Nothing but the lines from the line with "Tuusula (64, 1183)" through the end of the data is to be copied, and each is to be copied exactly.

→ DATA EXCERPTS
____
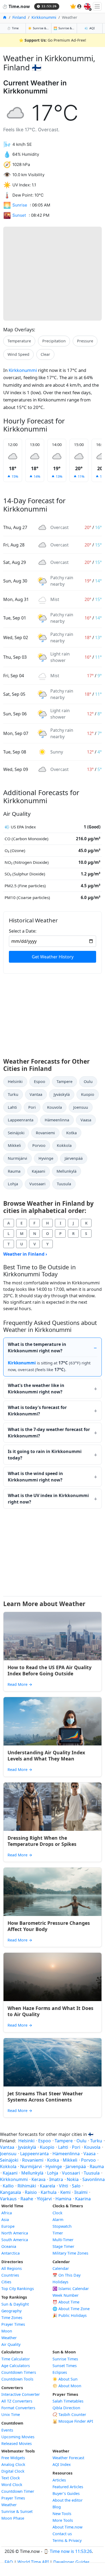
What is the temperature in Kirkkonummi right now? (37, 1347)
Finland (19, 17)
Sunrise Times (65, 2358)
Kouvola (54, 1107)
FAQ (9, 2562)
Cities (6, 2281)
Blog (56, 2506)
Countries (10, 2275)
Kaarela (47, 2186)
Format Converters (18, 2407)
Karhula (49, 2192)
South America (14, 2239)
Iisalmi (81, 2192)
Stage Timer (63, 2246)
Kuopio (87, 1094)
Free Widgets (13, 2457)
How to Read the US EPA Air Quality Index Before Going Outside (50, 1670)
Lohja (13, 1183)
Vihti (63, 2186)
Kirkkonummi (44, 17)
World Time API (33, 2562)
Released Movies (16, 2443)
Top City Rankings (17, 2288)
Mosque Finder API (72, 2421)
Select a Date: (22, 931)
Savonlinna (93, 2179)
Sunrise (19, 205)
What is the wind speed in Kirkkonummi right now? (35, 1476)
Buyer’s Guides (66, 2493)
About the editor (67, 2500)
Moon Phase (12, 2518)
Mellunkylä (66, 1171)
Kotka (71, 1132)
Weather (9, 2337)
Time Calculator (15, 2358)
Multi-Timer (63, 2239)
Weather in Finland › (25, 1254)
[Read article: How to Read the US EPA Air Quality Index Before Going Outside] (53, 1636)
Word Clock (11, 2484)
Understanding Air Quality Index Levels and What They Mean (46, 1755)
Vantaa (36, 1094)
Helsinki (15, 1081)
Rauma (14, 1171)
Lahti (12, 1107)
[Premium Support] (73, 6)
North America (14, 2233)
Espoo (39, 1081)
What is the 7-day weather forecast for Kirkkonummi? (49, 1432)
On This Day (66, 2275)
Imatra (56, 2179)
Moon (6, 2331)
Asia (5, 2219)
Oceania (8, 2246)
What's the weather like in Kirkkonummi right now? (36, 1388)
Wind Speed (18, 354)
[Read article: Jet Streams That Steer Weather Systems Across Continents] (53, 2062)
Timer (57, 2233)
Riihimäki (27, 2186)
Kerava (39, 2179)
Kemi (65, 2192)
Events (7, 2430)
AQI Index (61, 2464)
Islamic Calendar (70, 2288)
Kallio (8, 2186)
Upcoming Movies (17, 2436)
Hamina (63, 2199)
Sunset (19, 215)
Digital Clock (12, 2471)
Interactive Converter (20, 2394)
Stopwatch (62, 2226)
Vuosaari (37, 1183)
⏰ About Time (65, 2302)
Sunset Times (64, 2365)
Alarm (57, 2219)
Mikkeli (14, 1145)
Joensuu (80, 1107)
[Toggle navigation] (97, 6)
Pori (32, 1107)
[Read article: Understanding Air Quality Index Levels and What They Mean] (53, 1721)
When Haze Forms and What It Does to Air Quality (50, 2011)
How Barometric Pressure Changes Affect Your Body (49, 1926)
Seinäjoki (16, 1132)
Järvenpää (74, 1158)
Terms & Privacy (67, 2540)
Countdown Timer (17, 2491)
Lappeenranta (20, 1119)
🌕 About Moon (66, 2385)
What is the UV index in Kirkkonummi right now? (48, 1498)
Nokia (73, 2179)
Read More (20, 1684)
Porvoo (39, 1145)
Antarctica (10, 2253)
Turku (13, 1094)
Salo (76, 2186)
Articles (59, 2480)
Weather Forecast (68, 2457)
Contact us (62, 2533)
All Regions (11, 2268)
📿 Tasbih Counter (69, 2414)
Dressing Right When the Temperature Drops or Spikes (42, 1841)
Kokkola (64, 1145)
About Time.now (67, 2527)
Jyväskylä (62, 1094)
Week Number (65, 2295)
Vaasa (85, 1119)
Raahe (26, 2199)
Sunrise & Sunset (17, 2511)
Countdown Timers (18, 2372)
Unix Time (10, 2414)
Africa (6, 2212)
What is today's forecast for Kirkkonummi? (37, 1410)
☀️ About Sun (65, 2379)
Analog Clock (13, 2464)
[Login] (79, 6)
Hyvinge (45, 1158)
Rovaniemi (45, 1132)
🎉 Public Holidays (69, 2315)
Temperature (19, 340)
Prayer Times (13, 2324)
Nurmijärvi (17, 1158)
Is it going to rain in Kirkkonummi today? (45, 1454)
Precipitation (54, 340)
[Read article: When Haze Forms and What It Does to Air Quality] (53, 1977)
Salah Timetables (67, 2401)
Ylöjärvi (44, 2199)
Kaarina (83, 2199)
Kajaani (38, 1171)
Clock (57, 2212)
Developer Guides (71, 2562)
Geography (11, 2310)
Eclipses (59, 2372)
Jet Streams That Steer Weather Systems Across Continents (45, 2096)
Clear (45, 354)
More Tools (62, 2520)
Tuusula (64, 1183)
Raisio (31, 2192)
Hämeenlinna (57, 1119)
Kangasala (10, 2192)
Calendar (60, 2268)
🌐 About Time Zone (71, 2308)
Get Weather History (53, 957)
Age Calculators (15, 2365)
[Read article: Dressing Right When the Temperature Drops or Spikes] (53, 1806)
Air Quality (10, 2344)
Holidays (60, 2281)
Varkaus (8, 2199)
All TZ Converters (16, 2401)
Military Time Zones (70, 2253)
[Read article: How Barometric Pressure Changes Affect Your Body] (53, 1892)
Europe (8, 2226)
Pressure (85, 340)
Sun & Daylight (15, 2304)
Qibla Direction (66, 2407)
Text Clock (10, 2477)
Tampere (64, 1081)
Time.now (16, 6)
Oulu (88, 1081)
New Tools (61, 2513)
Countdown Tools (17, 2379)
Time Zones (11, 2317)
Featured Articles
____
→ RESULT FOR THIS EXERCISE
Tuusula (64, 1183)
Raisio (31, 2192)
Hämeenlinna (57, 1119)
Kangasala (10, 2192)
Calendar (60, 2268)
🌐 About Time Zone (71, 2308)
Get Weather History (53, 957)
Age Calculators (15, 2365)
[Read article: Dressing Right When the Temperature Drops or Spikes] (53, 1806)
Air Quality (10, 2344)
Holidays (60, 2281)
Varkaus (8, 2199)
All TZ Converters (16, 2401)
Military Time Zones (70, 2253)
[Read article: How Barometric Pressure Changes Affect Your Body] (53, 1892)
Europe (8, 2226)
Pressure (85, 340)
Sun & Daylight (15, 2304)
Qibla Direction (66, 2407)
Text Clock (10, 2477)
Tampere (64, 1081)
Time.now (16, 6)
Oulu (88, 1081)
New Tools (61, 2513)
Countdown Tools (17, 2379)
Time Zones (11, 2317)
Featured Articles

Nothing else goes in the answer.